::: ИСХОДНЫЙ ТЕКСТ :::
Винник: Вы известны широкой публике в первую очередь как философ. Много говорят о кризисе философии. Как вы оцениваете состояние этого вида знания?

Зиновьев: В языке в XX веке произошёл коллосальный взлёт, язык заполнился гигантским количеством языковых выражений, а логической обработки этого никакой нет. Возьмём физические открытия. Читаем журналы: «путешествия во времени», «время течёт быстрее-медленнее», «пространство искривлено», «параллельные миры». Это же бред – понимаете? Логически безграмотные высказывания. Элементарно можно показать. Я доказываю, что любое четвёртое, пятое измерения сводятся к третьему. Четвёртое пространственное измерение не может быть логически по типу построения понятий. Или, например, есть один такой Мулдашев. Он утверждает, что египетские пирамиды из другого измерения к нам пожаловали… И ведь этот бред воспринимается вполне серьёзно. Недавно один высокотитулованный идиот утверждал с умным видом по телевизору, что вес человека после смерти сокращается. После бани или бурно проведённой ночи человек немало теряет в весе. Я поднимаюсь к себе на 11 этаж пешком, становлюсь легче. Это что значит, что у меня душа испарилась?
::: МАТЕРИАЛ :::
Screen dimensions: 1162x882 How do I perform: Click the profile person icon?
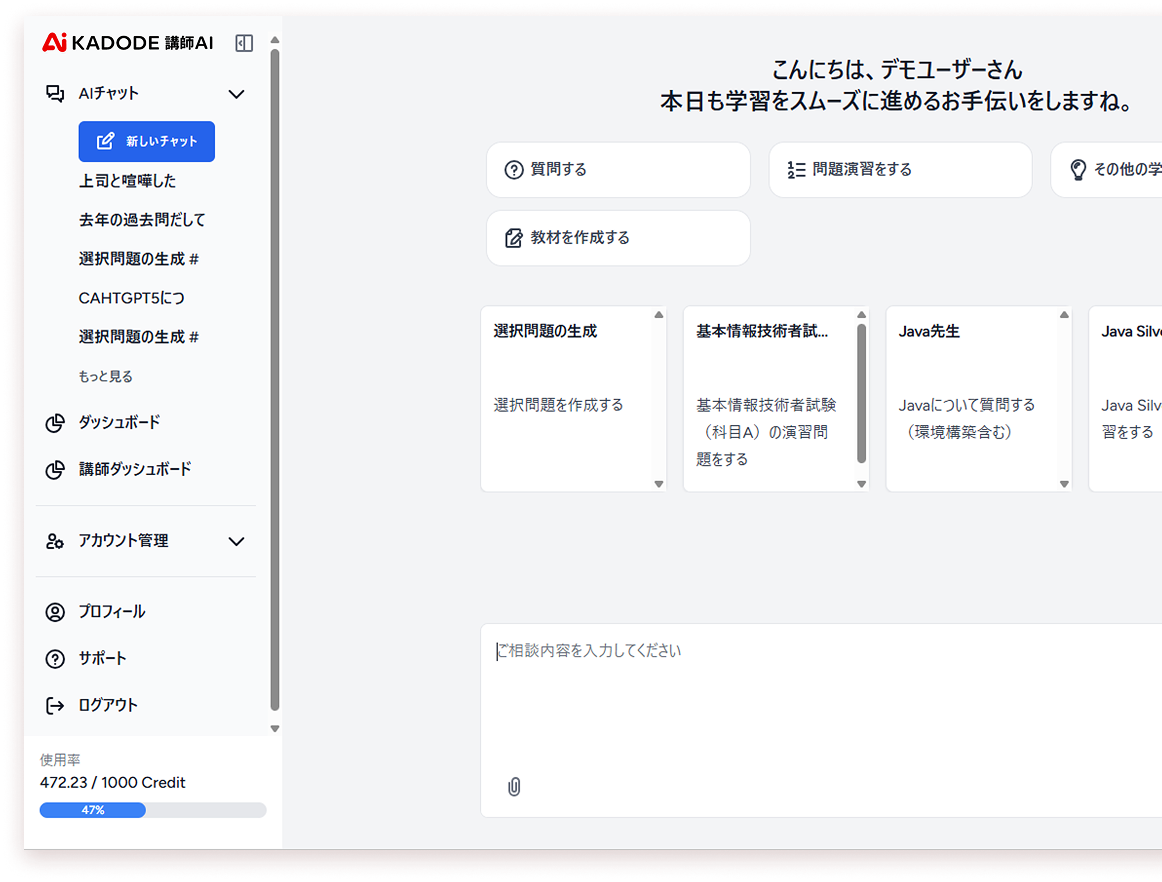tap(55, 612)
:::
УСЛОВИЕ ЗАДАНИЯ |
Продолжите беседу о кризисе философии, начав сразу после её последней фразы.

ОТВЕТ |
Существуют проблемы в науке, в той же физике, которые невозможно разрешить в рамках физики. Например, что мы понимаем под «пространством»?  Эти проблемы носят языковой характер, их и должна прояснять и решать философия. В Америке есть институт, там кто-то «установил», что в какой-то области пространства время течёт быстрее, чем в нашей системе. Кто-то даже получил Нобелевскую премию. Я   выступал в этом институте перед большой аудиторией. Я сказал: «Может быть вы и правы, но, пожалуйста, объясните… вы употребили слово «быстрее». Если вы говорите, что что-то происходит там быстрее, чем здесь, это значит, что за одно и тоже время там проходит больше времени чем здесь!». Ну вы вдумайтесь!? Это логическая чушь. Они страшно на меня обиделись. Я им сказал, что или вы сознательно жульничаете, или вы просто неграмотные люди. Против этого помутнения умов и должна бороться философия. Но она неспособна это делать.

Дело в том, что философия складывалась вовсе не для того, чтобы обслуживать науку, она появилась тогда, когда науки не было. Она возникала как самостоятельное явление, как нерелигиозная идеология, как особая культура.

 

Винник: Вы имеете в виду древнегреческую философию?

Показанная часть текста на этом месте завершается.